Activity: The data below is to be set down again exactly as written.

Supplied records:
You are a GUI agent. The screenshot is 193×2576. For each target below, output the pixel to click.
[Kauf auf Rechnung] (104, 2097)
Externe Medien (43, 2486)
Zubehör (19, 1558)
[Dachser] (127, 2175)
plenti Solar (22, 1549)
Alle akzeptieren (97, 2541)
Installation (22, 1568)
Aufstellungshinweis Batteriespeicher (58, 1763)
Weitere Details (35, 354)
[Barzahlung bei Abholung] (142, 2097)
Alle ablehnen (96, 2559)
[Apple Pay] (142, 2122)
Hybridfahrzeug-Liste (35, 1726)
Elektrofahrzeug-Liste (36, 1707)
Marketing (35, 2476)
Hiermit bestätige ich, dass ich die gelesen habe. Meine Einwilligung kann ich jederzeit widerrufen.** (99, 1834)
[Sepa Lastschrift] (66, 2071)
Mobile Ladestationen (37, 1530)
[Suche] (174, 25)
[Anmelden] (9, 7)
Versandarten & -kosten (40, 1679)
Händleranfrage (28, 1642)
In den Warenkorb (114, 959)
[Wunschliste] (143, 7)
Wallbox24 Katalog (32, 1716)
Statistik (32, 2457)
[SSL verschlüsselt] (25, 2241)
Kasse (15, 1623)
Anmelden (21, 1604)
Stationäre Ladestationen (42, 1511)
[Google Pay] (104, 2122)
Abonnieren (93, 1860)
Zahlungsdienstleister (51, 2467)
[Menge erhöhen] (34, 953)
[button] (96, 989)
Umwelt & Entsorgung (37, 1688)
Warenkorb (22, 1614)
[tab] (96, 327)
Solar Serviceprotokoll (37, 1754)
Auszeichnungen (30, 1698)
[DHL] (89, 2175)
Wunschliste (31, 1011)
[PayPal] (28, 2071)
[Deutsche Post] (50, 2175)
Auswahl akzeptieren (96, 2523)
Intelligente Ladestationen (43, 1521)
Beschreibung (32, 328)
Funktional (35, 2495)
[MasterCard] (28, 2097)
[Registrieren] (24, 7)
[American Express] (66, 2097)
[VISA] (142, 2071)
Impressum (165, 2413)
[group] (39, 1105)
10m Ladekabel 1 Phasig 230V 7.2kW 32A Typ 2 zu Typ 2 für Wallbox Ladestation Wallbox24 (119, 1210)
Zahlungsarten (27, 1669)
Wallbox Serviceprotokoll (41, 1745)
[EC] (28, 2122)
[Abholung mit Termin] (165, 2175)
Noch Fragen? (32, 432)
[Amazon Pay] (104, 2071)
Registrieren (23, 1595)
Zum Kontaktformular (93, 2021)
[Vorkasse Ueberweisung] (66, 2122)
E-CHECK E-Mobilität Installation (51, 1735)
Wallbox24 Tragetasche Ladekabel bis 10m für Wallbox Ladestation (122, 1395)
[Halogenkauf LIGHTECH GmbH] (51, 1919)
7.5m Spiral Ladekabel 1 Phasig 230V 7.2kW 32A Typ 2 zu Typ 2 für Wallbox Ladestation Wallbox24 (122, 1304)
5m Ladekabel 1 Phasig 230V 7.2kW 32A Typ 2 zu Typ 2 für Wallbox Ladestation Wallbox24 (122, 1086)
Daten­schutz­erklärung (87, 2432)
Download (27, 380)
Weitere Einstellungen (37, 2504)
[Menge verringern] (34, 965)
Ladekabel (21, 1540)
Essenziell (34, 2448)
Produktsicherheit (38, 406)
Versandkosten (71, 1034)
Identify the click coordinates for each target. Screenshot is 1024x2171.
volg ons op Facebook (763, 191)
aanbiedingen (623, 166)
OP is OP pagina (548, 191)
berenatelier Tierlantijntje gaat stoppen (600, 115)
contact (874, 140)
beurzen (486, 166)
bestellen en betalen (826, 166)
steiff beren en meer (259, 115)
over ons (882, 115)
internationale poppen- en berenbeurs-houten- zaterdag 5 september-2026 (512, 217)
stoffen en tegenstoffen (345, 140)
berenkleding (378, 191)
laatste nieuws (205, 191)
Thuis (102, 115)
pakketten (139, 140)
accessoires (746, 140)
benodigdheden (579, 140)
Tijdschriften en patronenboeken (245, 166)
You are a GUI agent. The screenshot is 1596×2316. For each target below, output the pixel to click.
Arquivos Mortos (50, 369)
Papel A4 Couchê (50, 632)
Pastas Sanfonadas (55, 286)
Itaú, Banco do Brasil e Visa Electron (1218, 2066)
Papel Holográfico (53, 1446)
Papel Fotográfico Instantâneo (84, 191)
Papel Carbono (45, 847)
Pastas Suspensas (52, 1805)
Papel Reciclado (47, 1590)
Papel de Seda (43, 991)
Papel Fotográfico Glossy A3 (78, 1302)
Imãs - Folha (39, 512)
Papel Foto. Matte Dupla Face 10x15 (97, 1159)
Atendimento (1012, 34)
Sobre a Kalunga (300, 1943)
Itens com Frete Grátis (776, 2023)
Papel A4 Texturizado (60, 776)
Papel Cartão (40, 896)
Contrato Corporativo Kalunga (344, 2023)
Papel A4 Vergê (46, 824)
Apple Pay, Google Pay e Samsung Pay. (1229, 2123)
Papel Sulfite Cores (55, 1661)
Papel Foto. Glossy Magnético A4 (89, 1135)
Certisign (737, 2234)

Final answer:
You are a GUI agent. The screenshot is 193×2576. For each target below, output the pixel to click.
[Kauf auf Rechnung] (104, 2097)
Externe Medien (43, 2486)
Zubehör (19, 1558)
[Dachser] (127, 2175)
plenti Solar (22, 1549)
Alle akzeptieren (97, 2541)
Installation (22, 1568)
Aufstellungshinweis Batteriespeicher (58, 1763)
Weitere Details (35, 354)
[Barzahlung bei Abholung] (142, 2097)
Alle ablehnen (96, 2559)
[Apple Pay] (142, 2122)
Hybridfahrzeug-Liste (35, 1726)
Elektrofahrzeug-Liste (36, 1707)
Marketing (35, 2476)
Hiermit bestätige ich, dass ich die gelesen habe. Meine Einwilligung kann ich jederzeit widerrufen.** (99, 1834)
[Sepa Lastschrift] (66, 2071)
Mobile Ladestationen (37, 1530)
[Suche] (174, 25)
[Anmelden] (9, 7)
Versandarten & -kosten (40, 1679)
Händleranfrage (28, 1642)
In den Warenkorb (114, 959)
[Wunschliste] (143, 7)
Wallbox24 Katalog (32, 1716)
Statistik (32, 2457)
[SSL verschlüsselt] (25, 2241)
Kasse (15, 1623)
Anmelden (21, 1604)
Stationäre Ladestationen (42, 1511)
[Google Pay] (104, 2122)
Abonnieren (93, 1860)
Zahlungsdienstleister (51, 2467)
[Menge erhöhen] (34, 953)
[button] (96, 989)
Umwelt & Entsorgung (37, 1688)
Warenkorb (22, 1614)
[tab] (96, 327)
Solar Serviceprotokoll (37, 1754)
Auszeichnungen (30, 1698)
[DHL] (89, 2175)
Wunschliste (31, 1011)
[PayPal] (28, 2071)
[Deutsche Post] (50, 2175)
Auswahl akzeptieren (96, 2523)
Intelligente Ladestationen (43, 1521)
Beschreibung (32, 328)
Funktional (35, 2495)
[MasterCard] (28, 2097)
[Registrieren] (24, 7)
[American Express] (66, 2097)
[VISA] (142, 2071)
Impressum (165, 2413)
[group] (39, 1105)
10m Ladekabel 1 Phasig 230V 7.2kW 32A Typ 2 zu Typ 2 für Wallbox Ladestation Wallbox24 (119, 1210)
Zahlungsarten (27, 1669)
Wallbox Serviceprotokoll (41, 1745)
[EC] (28, 2122)
[Abholung mit Termin] (165, 2175)
Noch Fragen? (32, 432)
[Amazon Pay] (104, 2071)
Registrieren (23, 1595)
Zum Kontaktformular (93, 2021)
[Vorkasse Ueberweisung] (66, 2122)
E-CHECK E-Mobilität Installation (51, 1735)
Wallbox24 Tragetasche Ladekabel bis 10m für Wallbox Ladestation (122, 1395)
[Halogenkauf LIGHTECH GmbH] (51, 1919)
7.5m Spiral Ladekabel 1 Phasig 230V 7.2kW 32A Typ 2 zu Typ 2 für Wallbox Ladestation Wallbox24 (122, 1304)
5m Ladekabel 1 Phasig 230V 7.2kW 32A Typ 2 zu Typ 2 für Wallbox Ladestation Wallbox24 (122, 1086)
Daten­schutz­erklärung (87, 2432)
Download (27, 380)
Weitere Einstellungen (37, 2504)
[Menge verringern] (34, 965)
Ladekabel (21, 1540)
Essenziell (34, 2448)
Produktsicherheit (38, 406)
Versandkosten (71, 1034)
Identify the click coordinates for each target. Screenshot is 1024x2171.
volg ons op Facebook (763, 191)
aanbiedingen (623, 166)
OP is OP pagina (548, 191)
berenatelier Tierlantijntje gaat stoppen (600, 115)
contact (874, 140)
beurzen (486, 166)
bestellen en betalen (826, 166)
steiff beren en meer (259, 115)
over ons (882, 115)
internationale poppen- en berenbeurs-houten- zaterdag 5 september-2026 (512, 217)
stoffen en tegenstoffen (345, 140)
berenkleding (378, 191)
laatste nieuws (205, 191)
Thuis (102, 115)
pakketten (139, 140)
accessoires (746, 140)
benodigdheden (579, 140)
Tijdschriften en patronenboeken (245, 166)
You are a GUI agent. The screenshot is 1596×2316. For each target below, output the pixel to click.
Arquivos Mortos (50, 369)
Papel A4 Couchê (50, 632)
Pastas Sanfonadas (55, 286)
Itaú, Banco do Brasil e Visa Electron (1218, 2066)
Papel Holográfico (53, 1446)
Papel Fotográfico Instantâneo (84, 191)
Papel Carbono (45, 847)
Pastas Suspensas (52, 1805)
Papel Reciclado (47, 1590)
Papel de Seda (43, 991)
Papel Fotográfico Glossy A3 (78, 1302)
Imãs - Folha (39, 512)
Papel Foto. Matte Dupla Face 10x15 (97, 1159)
Atendimento (1012, 34)
Sobre a Kalunga (300, 1943)
Itens com Frete Grátis (776, 2023)
Papel A4 Texturizado (60, 776)
Papel Cartão (40, 896)
Contrato Corporativo Kalunga (344, 2023)
Papel A4 Vergê (46, 824)
Apple Pay, Google Pay e Samsung Pay. (1229, 2123)
Papel Sulfite Cores (55, 1661)
Papel Foto. Glossy Magnético A4 (89, 1135)
Certisign (737, 2234)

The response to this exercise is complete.